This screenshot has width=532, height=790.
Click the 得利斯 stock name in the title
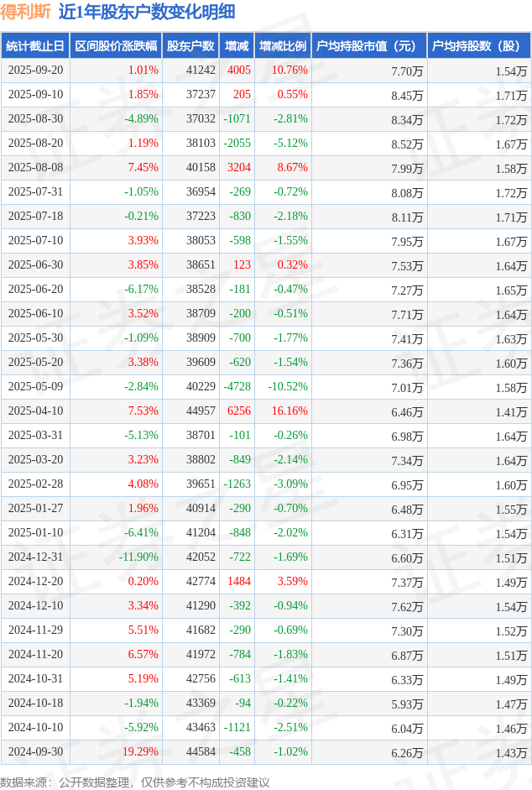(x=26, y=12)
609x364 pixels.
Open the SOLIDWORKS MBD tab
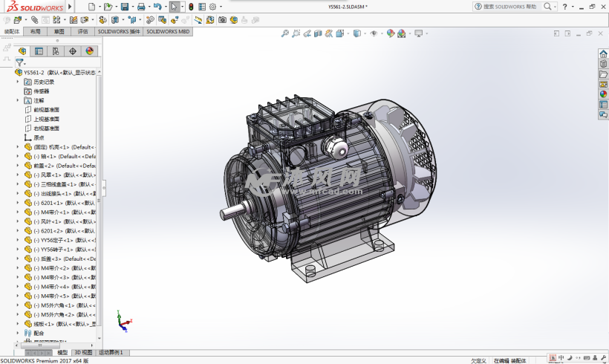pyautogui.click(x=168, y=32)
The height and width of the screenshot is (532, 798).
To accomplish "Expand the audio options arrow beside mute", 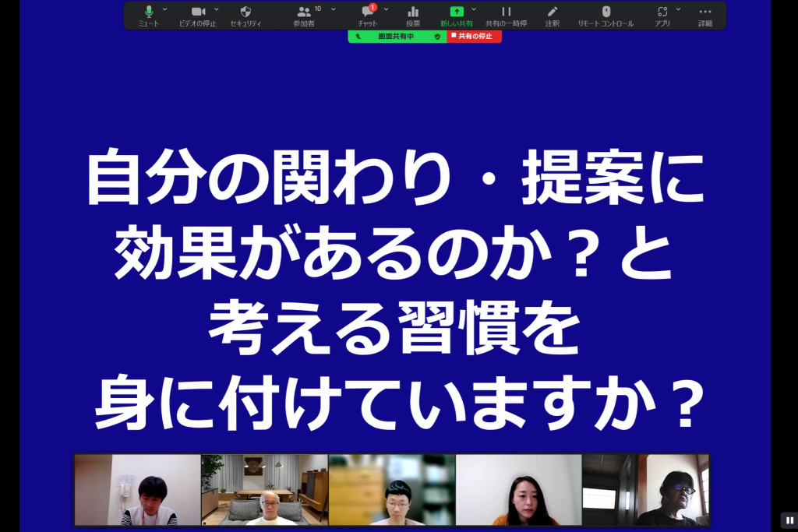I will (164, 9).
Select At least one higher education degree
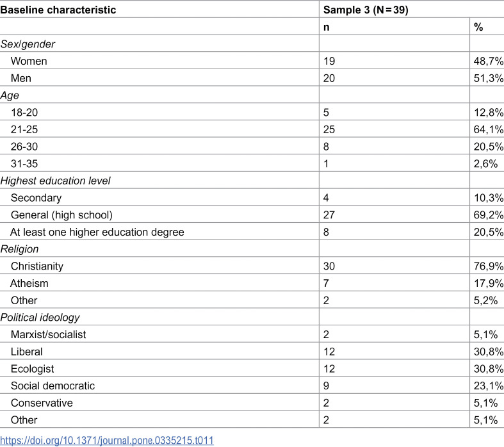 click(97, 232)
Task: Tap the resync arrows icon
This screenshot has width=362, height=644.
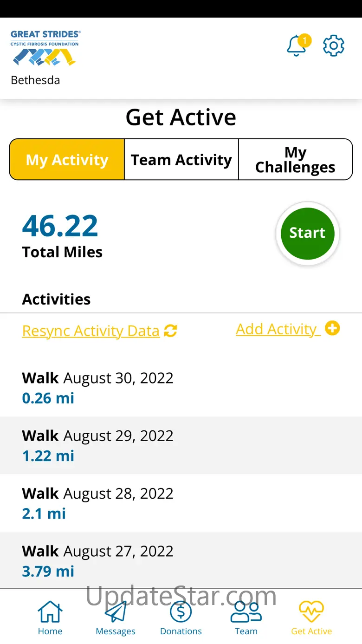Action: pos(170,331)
+++
## PROBLEM DETAILS
Starting at the line with "Select At least one higher education degree" and stopping at the final line of the material, reproduce each line exactly, both ends included. Leave the pictures out.

## YOUR SOLUTION
Select At least one higher education degree
 click(97, 232)
Task: Tap the resync arrows icon
This screenshot has width=362, height=644.
Action: pos(170,331)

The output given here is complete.